## Required action
Set down the line that contains "お問い合わせ (249, 2555)" and every line after it to the end of the entries, exactly as they stand and nothing more.

[Collected data entries]
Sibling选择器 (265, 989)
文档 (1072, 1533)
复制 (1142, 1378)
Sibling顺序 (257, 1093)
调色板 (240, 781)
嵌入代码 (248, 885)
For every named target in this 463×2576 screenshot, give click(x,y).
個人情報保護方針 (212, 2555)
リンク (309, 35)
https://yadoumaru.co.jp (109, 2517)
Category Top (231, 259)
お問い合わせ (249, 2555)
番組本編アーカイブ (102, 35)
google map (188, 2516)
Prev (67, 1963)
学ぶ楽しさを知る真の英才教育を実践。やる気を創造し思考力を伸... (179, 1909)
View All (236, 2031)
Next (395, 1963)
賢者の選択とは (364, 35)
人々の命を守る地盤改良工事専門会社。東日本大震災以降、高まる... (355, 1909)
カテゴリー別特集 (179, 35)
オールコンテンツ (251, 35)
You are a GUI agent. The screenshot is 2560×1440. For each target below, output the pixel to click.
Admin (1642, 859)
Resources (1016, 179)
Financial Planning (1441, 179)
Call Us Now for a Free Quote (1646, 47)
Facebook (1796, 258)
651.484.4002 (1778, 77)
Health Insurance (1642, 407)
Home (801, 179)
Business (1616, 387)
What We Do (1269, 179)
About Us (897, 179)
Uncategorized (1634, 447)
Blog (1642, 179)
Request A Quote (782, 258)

## Exercise response
お問い合わせ (249, 2555)
番組本編アーカイブ (102, 35)
google map (188, 2516)
Prev (67, 1963)
学ぶ楽しさを知る真の英才教育を実践。やる気を創造し思考力を伸... (179, 1909)
View All (236, 2031)
Next (395, 1963)
賢者の選択とは (364, 35)
人々の命を守る地盤改良工事専門会社。東日本大震災以降、高まる... (355, 1909)
カテゴリー別特集 (179, 35)
オールコンテンツ (251, 35)
You are a GUI agent. The screenshot is 2560×1440. For each target below, output the pixel to click.
Admin (1642, 859)
Resources (1016, 179)
Financial Planning (1441, 179)
Call Us Now for a Free Quote (1646, 47)
Facebook (1796, 258)
651.484.4002 (1778, 77)
Health Insurance (1642, 407)
Home (801, 179)
Business (1616, 387)
What We Do (1269, 179)
About Us (897, 179)
Uncategorized (1634, 447)
Blog (1642, 179)
Request A Quote (782, 258)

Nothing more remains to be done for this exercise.